Faits
Un syndicat intercommunal d’alimentation en eau potable (SIAEP) a décidé de construire une nouvelle usine de traitement de l’eau approvisionnant sa commune. Il conclut à cet effet un marché de travaux le 25 avril 2014 avec un groupement d’entreprises, relatif à la construction d’une station de pompage.
Des traces de corrosion ont été constatées sur la face interne des canalisations de la station par le SIAEP lors d’un constat de désordres réalisé par voie d’ordonnance du juge des référés.
La réception globale de l’ouvrage a été accomplie le 4 juillet 2017 ; un protocole transactionnel a été conclu le lendemain afin de répartir la charge des travaux de reprise réalisés suite aux désordres relatif à la corrosion préalablement constatée.
Le décompte général définitif a donc été accepté sans réserve.
Toutefois, de nouvelles traces sont apparues après les travaux de reprise. Le maître d’ouvrage saisit le juge administratif d’une demande d’indemnisation au titre de la garantie décennale au motif que les traces de corrosion ne sont pas de la même nature que celles constatées par le premier rapport d’expertise. Il retient alors un défaut de conseil du groupement de maîtrise d’œuvre, un défaut de conception, ainsi qu’un défaut de qualité des matériaux. Il ajoute que le caractère évolutif et certain n’a pas été retenu au sein du rapport existant, et de ce fait, qu’il s’agit donc d’un nouveau vice de nature à affecter la destination de l’ouvrage ainsi que sa solidité.
Le tribunal administratif de Nantes rejette la demande formée par le maître d’ouvrage, qui interjette appel.
Question de droit
La réalisation de travaux de reprise relatifs à un désordre au caractère évolutif évince-t-elle les conditions de mise en œuvre de la garantie décennale des constructeurs ?
Décision
La Cour administrative de Nantes confirme le jugement en rappelant que le désordre visé est de nature à actionner la garantie décennale, alors qu’il a d’ores et déjà fait l’objet de réserves.
Commentaire
La question de l’effectivité de la garantie décennale se pose. En effet, la particularité de cette garantie légale est de protéger les ouvrages des désordres les plus conséquents qui affecteraient la destination même de l’ouvrage ou sa solidité.

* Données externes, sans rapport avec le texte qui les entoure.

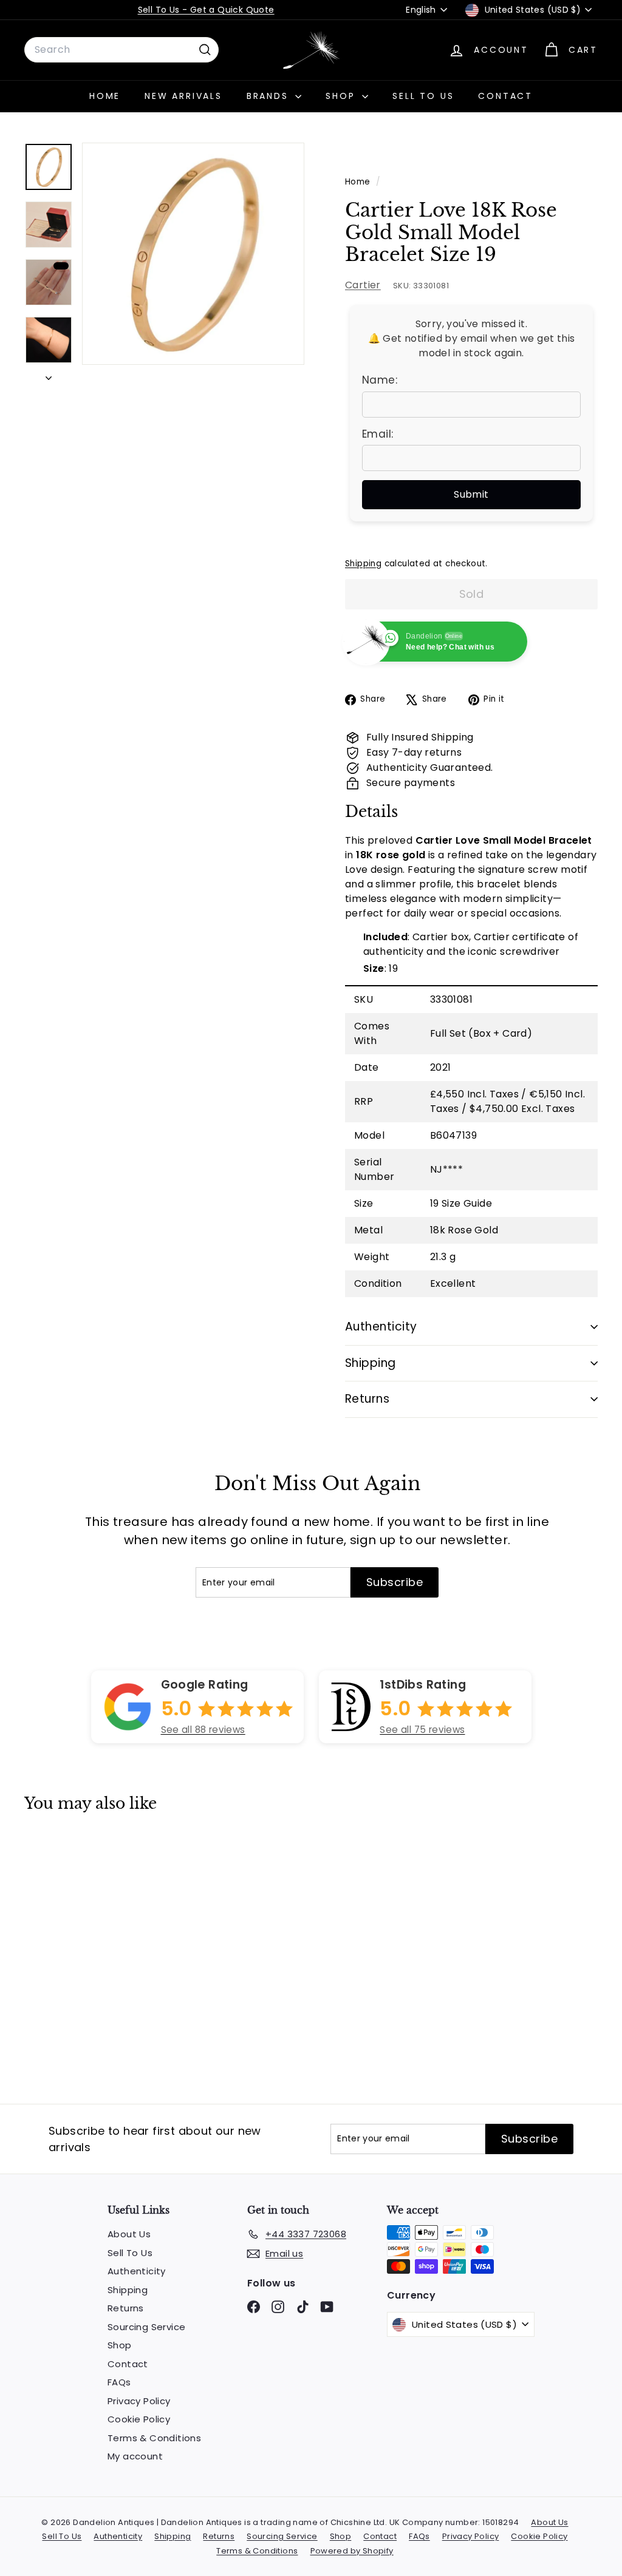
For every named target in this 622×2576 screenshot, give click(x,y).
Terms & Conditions (154, 2438)
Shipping (363, 563)
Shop (342, 96)
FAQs (119, 2382)
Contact (505, 96)
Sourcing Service (146, 2326)
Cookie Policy (139, 2419)
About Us (129, 2234)
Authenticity (381, 1326)
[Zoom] (193, 253)
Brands (270, 96)
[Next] (48, 375)
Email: (377, 434)
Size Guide (467, 1203)
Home (104, 96)
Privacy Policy (139, 2401)
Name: (379, 380)
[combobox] (121, 50)
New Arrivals (183, 96)
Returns (367, 1399)
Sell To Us (423, 96)
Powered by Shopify (352, 2551)
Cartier (363, 285)
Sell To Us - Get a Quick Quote (206, 10)
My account (135, 2456)
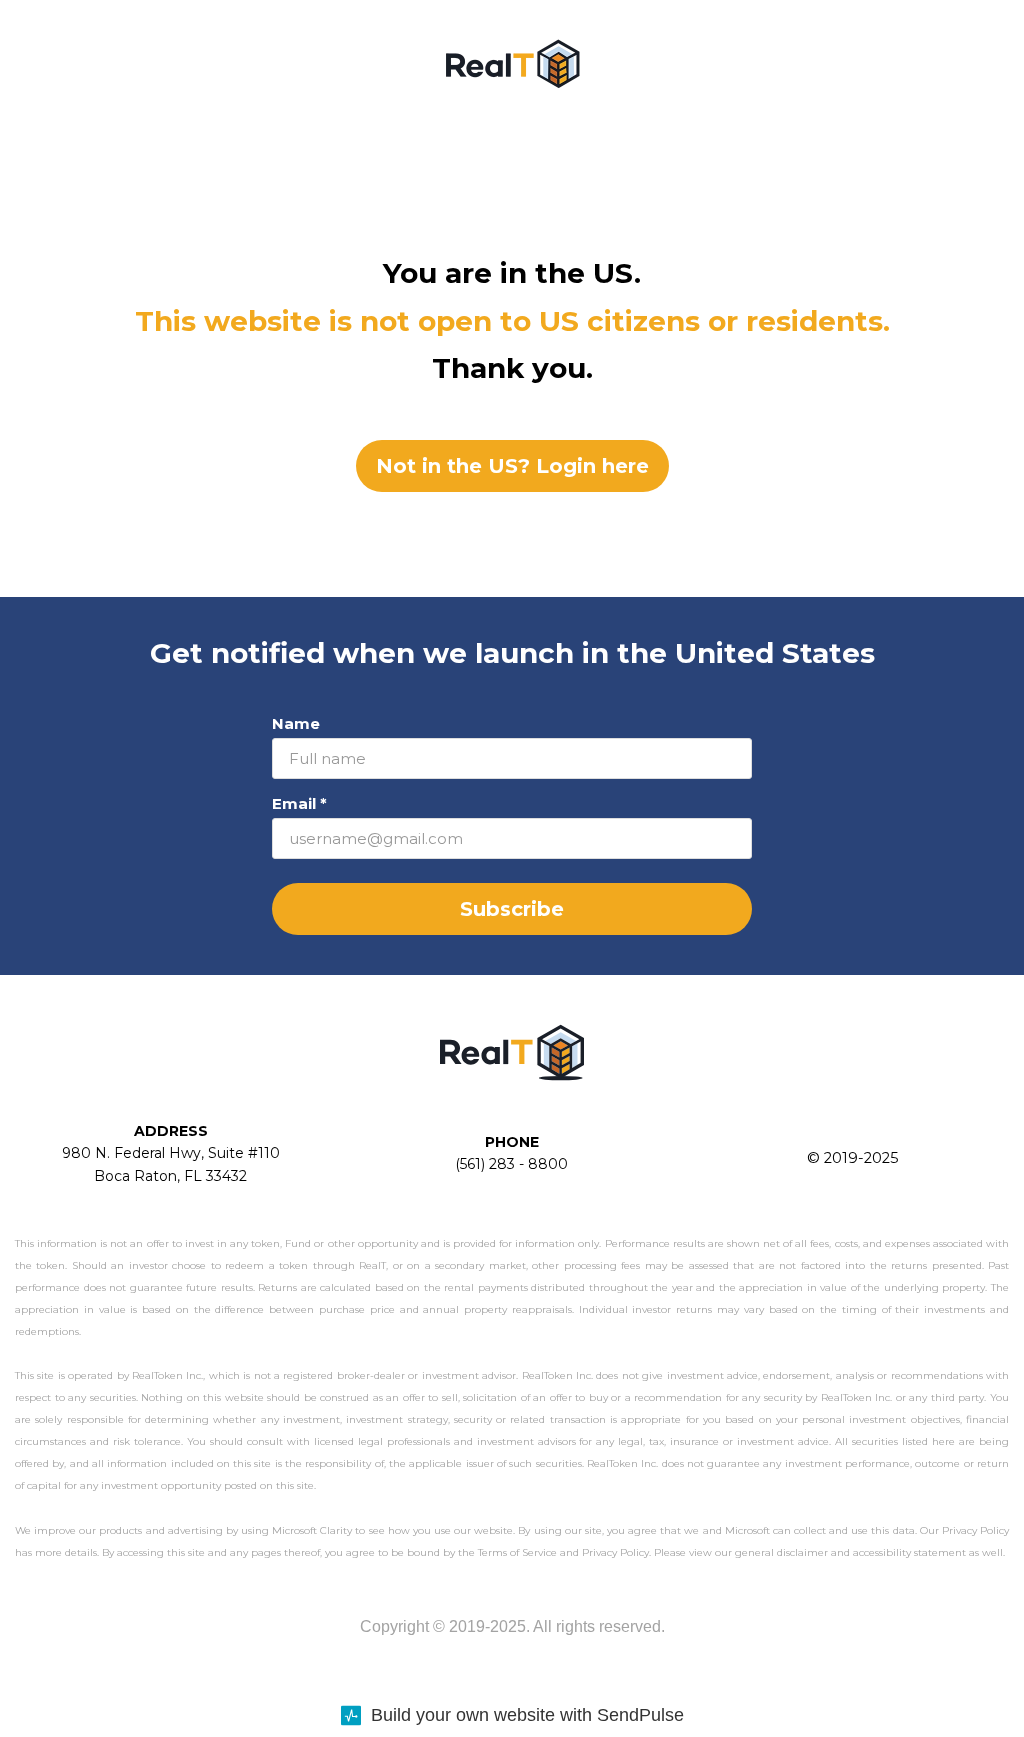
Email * (299, 803)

Par principe, la réception de l’ouvrage met fin aux relations contractuelles et purge tous les désordres apparents (CE, 1980, SA Forrer, n°03433). En l’espèce, la réception a été opérée sans réserve puisque les traces de corrosion préalablement soulevées ont fait l’objet de travaux de reprise.
Les désordres ont donc été réputés purgés également ; la structure ne devait plus contenir de traces de corrosion, d’autant plus que les matériaux ont été remplacés et adaptés au problème soulevé par le rapport d’expertise.
C’est précisément les travaux de reprise qui expliquent la réception sans réserve, et clôturent le litige grâce à la conclusion un protocole transactionnel.
La reprise des désordres réalisée a ainsi neutralisé le vice. Lorsque la corrosion généralisée est apparue après réception, elle n’est plus considérée comme un « nouveau » désordre, mais comme étant la continuité inhérente des premières réserves constatées alors même que le rapport d’expertise ne déclare pas explicitement qu’elles persisteraient malgré le changement de matériaux.
Si la Cour reconnait la purge des désordres invocables par la réception sans réserve intervenue après les travaux de reprise, elle devrait accepter, par analogie, qu’il s’agisse d’un nouveau désordre affectant la solidité et la destination de l’ouvrage de nature à mettre en œuvre la garantie décennale.
La réception globale sans réserve additionnée d’un raisonnement logique quant à la persistance de la corrosion suffit à la Cour pour conclure que les traces de corrosion « apparentes » à la réception ne relèvent pas de la garantie décennale.
Le raisonnement de la Cour est opérationnellement problématique en ce qu’il ne soutient ni la notion de garantie décennale, ni la légitimité du protocole transactionnel, ni la responsabilité des constructeurs à propos d’un vice d’une gravité aussi particulière en faveur d’un raisonnement implicite.